### EXERCISE BRIEF
Print the records below verbatim.

[Opening RECORDS TO USE section]

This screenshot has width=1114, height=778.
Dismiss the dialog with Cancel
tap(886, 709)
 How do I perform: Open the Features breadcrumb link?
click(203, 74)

[Closing RECORDS TO USE section]

### SOLVED PROBLEM
This screenshot has width=1114, height=778.
Dismiss the dialog with Cancel
tap(886, 709)
 How do I perform: Open the Features breadcrumb link?
click(203, 74)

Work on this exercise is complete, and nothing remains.